La même prudence s’applique aux actifs qui semblent avoir un autre caractère juridique. La propriété conjointe, les désignations de bénéficiaires, les biens d’entreprise ou les biens de fiducie peuvent recevoir un traitement différent des biens successoraux selon la juridiction et les documents sous-jacents. La conclusion pertinente n’est pas que tout exécuteur nommé contrôle tous les dossiers liés aux cryptoactifs. La qualification, l’autorité et le texte exact des documents doivent être examinés ensemble avant de décrire le rôle de la succession.

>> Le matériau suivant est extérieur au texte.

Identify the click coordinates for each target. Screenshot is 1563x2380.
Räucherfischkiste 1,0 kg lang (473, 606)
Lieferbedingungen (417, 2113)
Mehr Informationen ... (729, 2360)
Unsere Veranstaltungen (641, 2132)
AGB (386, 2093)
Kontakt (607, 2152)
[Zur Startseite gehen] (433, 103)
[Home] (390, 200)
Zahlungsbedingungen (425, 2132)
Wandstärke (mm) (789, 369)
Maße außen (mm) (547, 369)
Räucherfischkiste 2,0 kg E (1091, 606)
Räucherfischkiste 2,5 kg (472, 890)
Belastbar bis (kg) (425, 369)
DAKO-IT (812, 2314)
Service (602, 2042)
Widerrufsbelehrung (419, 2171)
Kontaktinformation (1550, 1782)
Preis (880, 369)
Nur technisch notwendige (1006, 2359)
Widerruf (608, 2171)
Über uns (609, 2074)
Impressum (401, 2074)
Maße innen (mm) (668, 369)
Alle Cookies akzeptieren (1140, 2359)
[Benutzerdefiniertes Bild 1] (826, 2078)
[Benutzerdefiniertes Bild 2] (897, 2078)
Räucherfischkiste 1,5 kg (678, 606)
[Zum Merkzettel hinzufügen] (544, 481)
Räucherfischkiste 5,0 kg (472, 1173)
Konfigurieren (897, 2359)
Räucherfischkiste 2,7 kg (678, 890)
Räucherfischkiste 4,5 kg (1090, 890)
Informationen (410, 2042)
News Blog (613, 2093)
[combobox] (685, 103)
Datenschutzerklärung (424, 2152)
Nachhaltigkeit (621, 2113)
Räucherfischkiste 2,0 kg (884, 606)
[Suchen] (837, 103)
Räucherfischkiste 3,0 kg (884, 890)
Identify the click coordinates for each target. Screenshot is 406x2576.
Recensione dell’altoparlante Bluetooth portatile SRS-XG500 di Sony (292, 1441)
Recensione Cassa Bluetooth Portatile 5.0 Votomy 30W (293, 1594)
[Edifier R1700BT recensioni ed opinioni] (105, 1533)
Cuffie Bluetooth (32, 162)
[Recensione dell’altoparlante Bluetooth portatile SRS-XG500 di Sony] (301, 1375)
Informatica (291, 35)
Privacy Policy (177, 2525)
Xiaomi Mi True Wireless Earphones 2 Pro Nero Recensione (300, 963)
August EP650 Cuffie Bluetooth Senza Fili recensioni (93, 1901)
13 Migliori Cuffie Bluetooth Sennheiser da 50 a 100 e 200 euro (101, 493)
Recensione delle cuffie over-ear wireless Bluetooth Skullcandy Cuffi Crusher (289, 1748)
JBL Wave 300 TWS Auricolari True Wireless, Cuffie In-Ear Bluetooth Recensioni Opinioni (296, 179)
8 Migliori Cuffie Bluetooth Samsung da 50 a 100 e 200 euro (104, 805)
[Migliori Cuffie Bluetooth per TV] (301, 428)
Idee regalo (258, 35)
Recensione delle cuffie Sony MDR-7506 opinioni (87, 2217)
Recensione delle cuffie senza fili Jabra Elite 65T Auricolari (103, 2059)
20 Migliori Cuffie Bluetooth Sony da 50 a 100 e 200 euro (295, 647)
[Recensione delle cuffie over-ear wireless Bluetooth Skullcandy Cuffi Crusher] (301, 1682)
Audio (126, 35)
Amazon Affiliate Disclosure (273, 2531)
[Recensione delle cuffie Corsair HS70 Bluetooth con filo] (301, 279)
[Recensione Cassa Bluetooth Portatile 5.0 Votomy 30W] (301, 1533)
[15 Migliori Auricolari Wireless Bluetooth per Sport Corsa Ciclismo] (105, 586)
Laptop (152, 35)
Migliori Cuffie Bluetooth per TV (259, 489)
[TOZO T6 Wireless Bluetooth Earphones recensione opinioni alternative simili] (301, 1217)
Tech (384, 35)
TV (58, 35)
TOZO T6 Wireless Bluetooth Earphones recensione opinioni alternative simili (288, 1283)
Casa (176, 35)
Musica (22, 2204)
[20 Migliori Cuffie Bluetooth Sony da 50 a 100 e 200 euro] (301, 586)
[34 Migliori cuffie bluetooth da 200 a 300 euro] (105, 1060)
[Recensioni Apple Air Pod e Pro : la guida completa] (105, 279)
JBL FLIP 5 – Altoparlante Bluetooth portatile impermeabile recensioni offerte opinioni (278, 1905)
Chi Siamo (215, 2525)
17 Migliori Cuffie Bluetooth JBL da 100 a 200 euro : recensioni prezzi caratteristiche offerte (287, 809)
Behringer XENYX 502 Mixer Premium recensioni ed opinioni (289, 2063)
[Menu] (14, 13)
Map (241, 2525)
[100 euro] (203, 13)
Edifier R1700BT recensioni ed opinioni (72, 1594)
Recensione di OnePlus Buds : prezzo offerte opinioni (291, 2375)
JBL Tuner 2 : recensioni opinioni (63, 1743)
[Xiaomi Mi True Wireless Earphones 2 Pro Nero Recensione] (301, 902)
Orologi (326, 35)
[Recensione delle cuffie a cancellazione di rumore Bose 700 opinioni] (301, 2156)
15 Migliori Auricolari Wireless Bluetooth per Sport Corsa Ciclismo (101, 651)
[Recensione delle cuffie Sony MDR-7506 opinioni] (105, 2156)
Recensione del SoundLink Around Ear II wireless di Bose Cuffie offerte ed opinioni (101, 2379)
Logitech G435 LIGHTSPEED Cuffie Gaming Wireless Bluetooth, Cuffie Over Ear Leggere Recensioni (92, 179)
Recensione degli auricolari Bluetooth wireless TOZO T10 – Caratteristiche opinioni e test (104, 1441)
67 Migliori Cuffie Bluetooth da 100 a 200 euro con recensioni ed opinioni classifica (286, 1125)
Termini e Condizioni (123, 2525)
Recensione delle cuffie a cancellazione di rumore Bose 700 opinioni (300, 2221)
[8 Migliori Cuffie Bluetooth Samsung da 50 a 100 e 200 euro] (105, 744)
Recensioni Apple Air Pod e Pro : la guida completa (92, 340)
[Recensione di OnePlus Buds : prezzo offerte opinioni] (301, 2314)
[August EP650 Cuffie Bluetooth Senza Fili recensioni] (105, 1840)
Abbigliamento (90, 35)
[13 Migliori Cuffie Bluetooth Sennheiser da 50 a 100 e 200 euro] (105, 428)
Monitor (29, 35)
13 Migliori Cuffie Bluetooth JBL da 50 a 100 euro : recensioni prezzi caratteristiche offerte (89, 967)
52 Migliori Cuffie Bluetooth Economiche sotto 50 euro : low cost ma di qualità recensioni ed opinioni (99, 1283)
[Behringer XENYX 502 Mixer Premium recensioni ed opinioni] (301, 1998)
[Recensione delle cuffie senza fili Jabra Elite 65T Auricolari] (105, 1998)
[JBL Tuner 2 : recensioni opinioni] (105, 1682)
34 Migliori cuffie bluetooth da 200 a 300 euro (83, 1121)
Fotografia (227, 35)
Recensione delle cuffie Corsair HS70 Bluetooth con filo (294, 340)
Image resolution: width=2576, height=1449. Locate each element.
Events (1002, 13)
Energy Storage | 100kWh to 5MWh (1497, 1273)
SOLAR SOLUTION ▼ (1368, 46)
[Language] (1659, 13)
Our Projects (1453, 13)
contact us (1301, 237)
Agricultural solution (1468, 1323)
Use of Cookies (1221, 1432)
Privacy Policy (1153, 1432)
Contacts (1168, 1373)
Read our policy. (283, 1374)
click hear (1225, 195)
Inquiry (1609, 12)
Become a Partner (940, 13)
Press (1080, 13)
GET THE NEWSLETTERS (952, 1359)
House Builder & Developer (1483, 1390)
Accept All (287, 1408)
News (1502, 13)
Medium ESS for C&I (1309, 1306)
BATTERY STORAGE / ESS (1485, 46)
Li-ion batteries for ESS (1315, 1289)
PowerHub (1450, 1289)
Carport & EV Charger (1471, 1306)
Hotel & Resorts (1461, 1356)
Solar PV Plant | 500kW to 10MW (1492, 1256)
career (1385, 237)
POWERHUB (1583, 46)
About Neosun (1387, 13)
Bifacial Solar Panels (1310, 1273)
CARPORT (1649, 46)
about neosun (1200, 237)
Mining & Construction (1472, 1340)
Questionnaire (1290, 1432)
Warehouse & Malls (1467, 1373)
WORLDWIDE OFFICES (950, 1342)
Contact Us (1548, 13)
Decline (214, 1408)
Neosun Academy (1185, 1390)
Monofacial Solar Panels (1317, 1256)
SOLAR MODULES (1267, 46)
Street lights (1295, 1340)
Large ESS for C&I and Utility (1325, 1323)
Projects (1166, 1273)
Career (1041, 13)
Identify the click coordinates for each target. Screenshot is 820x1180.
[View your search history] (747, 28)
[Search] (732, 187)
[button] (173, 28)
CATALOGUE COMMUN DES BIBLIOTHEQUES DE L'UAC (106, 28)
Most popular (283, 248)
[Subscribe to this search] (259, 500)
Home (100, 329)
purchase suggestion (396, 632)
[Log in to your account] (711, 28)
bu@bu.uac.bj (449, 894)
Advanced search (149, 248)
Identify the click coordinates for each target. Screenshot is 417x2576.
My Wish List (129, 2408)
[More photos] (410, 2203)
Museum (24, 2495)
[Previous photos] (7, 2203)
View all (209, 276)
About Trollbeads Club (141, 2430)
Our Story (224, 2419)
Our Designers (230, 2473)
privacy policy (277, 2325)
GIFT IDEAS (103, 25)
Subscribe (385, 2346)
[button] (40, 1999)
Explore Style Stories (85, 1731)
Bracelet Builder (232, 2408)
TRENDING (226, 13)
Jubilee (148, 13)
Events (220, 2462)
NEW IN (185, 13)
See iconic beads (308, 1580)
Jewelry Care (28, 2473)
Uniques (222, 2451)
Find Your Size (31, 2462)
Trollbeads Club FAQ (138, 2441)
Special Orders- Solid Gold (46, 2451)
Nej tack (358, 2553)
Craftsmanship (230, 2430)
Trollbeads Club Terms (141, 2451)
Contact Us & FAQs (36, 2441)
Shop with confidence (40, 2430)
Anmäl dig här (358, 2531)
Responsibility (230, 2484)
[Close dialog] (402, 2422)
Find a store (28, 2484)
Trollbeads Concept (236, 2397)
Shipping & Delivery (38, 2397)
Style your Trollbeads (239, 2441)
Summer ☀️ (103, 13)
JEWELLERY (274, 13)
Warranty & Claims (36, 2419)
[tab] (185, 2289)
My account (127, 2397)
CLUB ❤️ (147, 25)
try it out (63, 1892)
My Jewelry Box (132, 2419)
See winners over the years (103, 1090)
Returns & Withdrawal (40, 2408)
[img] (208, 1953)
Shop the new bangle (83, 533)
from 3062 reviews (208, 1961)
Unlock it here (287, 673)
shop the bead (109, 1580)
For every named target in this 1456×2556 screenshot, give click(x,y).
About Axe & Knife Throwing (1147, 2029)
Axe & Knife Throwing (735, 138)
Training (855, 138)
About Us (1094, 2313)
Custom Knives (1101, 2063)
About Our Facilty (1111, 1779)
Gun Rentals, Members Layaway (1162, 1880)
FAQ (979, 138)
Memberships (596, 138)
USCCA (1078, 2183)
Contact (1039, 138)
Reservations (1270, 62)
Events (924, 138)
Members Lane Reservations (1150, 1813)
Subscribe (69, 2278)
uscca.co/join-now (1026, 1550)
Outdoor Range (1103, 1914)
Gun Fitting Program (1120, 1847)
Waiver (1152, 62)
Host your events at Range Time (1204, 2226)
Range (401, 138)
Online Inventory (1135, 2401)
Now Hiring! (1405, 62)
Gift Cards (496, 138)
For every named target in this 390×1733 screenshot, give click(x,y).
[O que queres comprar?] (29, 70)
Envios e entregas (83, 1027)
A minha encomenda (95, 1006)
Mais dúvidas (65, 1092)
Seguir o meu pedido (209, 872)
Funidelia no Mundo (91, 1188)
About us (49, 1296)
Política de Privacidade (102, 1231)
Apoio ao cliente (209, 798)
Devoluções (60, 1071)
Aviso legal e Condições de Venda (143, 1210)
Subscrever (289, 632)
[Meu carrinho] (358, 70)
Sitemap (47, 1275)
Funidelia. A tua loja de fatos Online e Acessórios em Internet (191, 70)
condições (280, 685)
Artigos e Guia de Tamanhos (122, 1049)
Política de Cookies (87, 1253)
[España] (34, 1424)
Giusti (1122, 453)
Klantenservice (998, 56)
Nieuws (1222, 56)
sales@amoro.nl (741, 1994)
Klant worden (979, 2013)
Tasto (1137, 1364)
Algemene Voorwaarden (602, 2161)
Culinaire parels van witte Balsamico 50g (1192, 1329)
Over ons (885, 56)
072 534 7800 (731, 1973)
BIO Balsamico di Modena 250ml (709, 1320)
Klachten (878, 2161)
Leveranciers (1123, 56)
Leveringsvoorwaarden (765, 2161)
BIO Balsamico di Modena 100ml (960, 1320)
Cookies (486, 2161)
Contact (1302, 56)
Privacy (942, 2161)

La juridiction et les documents déterminent le résultat
La succession est organisée par le droit local, de sorte que des faits semblables peuvent produire des résultats différents. Le domicile de la personne décédée, la localisation ou le caractère juridique des biens, le tribunal saisi, le libellé du testament ou de la fiducie et les conditions qui régissent une relation gérée par un service peuvent tous compter. Les noms mêmes de la personne représentante et du document d’autorité varient. Une affirmation exacte pour une loi ou un système judiciaire peut être incomplète ou erronée dans un autre.
La réponse la plus utile à la question de l’autorité d’un exécuteur à l’égard des cryptoactifs est donc circonscrite. Elle commence par le document qui établit l’autorité de représentation, distingue ensuite un indice d’actif de la preuve d’un droit de la succession, puis identifie le mode de conservation et les contraintes juridiques applicables. Lorsqu’un document, une juridiction ou la qualification d’un actif est incertain, cette incertitude fait partie du résultat. La traiter comme résolue fusionnerait l’autorité juridique, les éléments de preuve et le contrôle pratique en une seule question à laquelle la succession ne répond pas réellement.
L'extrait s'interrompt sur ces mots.